Muscles Of The Upper Extremities
The most Prominent Muscles found in the upper limbs are the Deltoid, Biceps, Triceps, pronators, Supinators, Flexors and Extensors. The deltoid is a coarse triangular muscle that covers the top of the shoulder. It raises the arms from the sides so as to bring them at right angles to the trunk.
Biceps : This is along fusiform muscle. It occupies the whole of the anterior surface of the arm. It is divided above into two portions or heads, hence the name biceps. The flexes the forearm on to the upper arm.
Triceps : This muscle is situated on the back of the arm. It is of a large size and divided above into three heads. Hence the name triceps. It is the extensor muscle of the forearm. It is the direct antagonist of the biceps. The extensor muscle is the one that helps in the extension of the limbs.
The muscles that cover the forearm are disposed in groups, the pronators and flexors being placed on the front and inner part of the forearm and the Supinators and Extensors on the outer side and back of the forearm. They are antagonistic to one another. The pronators turn the palm of the hand backward and when the elbow is flexed, downwards or prone. The supinators turn the palm of the hand forwards, and when the elbow is flexed, upwards or into the spine position. The flexors and extensors serve to flex and extend the wrist and fingers.
Muscles Of The Lower Extremities
These include the muscles of the hip, thigh, leg and foot. The most important of these muscles are : Glutei or Gluteai muscles, Psoas Magnus, Posterior Femoral, Anterior Femoral, internal Femoral, Tibialis Interior, Extensors, Peroneal, Gestrocnemius Soleus, Flexors, Tibialis Posterior.
If we compare the muscles of the shoulder, arm and forearm with those of the hop, the thigh and the leg, we shall see that the anterior muscles of the former correspond roughly with the posterior muscles of the latter and the muscles of the hip.
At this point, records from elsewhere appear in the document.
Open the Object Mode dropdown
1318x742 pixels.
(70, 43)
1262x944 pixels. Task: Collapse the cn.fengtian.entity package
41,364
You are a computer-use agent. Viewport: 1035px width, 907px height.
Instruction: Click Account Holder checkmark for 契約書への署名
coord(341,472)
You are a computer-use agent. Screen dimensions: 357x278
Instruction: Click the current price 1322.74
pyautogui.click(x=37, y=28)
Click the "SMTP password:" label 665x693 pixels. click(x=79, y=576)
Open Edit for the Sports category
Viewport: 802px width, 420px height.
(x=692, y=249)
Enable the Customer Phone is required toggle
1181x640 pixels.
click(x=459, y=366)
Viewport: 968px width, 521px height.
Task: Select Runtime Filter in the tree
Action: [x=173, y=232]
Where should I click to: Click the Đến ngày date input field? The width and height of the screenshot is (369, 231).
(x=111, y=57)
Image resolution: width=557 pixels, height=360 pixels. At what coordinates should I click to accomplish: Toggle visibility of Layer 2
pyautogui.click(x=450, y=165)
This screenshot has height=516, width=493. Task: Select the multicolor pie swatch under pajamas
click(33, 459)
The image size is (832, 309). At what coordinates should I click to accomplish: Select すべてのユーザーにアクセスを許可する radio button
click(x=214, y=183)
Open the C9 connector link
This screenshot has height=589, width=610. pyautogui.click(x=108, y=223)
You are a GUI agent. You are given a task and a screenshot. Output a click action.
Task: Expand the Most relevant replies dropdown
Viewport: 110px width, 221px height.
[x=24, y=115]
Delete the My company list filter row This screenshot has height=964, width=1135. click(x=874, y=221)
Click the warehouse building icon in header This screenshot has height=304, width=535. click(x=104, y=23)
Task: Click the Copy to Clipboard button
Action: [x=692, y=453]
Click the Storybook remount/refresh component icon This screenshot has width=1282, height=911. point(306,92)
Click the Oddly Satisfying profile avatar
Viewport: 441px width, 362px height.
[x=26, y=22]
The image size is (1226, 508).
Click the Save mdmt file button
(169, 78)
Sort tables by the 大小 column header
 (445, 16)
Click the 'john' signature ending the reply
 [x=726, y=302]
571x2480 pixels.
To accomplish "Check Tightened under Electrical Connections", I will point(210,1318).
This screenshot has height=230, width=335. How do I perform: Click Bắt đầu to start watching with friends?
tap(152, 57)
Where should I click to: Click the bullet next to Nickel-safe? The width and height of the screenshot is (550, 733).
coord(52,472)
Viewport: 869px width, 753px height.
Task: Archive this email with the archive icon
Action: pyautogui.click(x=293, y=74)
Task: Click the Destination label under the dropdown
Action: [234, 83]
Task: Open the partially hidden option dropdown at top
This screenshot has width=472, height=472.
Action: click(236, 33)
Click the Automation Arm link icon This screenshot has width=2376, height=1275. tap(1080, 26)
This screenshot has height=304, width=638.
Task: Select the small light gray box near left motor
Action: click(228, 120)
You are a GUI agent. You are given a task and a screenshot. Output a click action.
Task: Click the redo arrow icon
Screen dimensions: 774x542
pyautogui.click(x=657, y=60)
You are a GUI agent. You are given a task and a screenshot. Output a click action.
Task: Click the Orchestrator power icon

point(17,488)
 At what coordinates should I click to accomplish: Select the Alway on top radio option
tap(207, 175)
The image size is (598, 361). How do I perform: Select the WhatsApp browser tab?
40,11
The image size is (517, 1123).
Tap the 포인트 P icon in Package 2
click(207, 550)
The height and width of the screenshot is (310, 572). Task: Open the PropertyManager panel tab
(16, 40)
Thigh and leg are larger and coarser in texture than those of the shoulder, arm and forearm.
Glutei : Three gluteal muscles – Gluteus Maximus, Gluteus medius and Gluteus minimus – from the chief prominence of the buttocks. The Gluteus medius and Gluteus minimus are under the Gluteus maximus. These muscles support the trunk upon the head of the femur and bring the body into the erect position when the trunk is ben forwards upon the thigh.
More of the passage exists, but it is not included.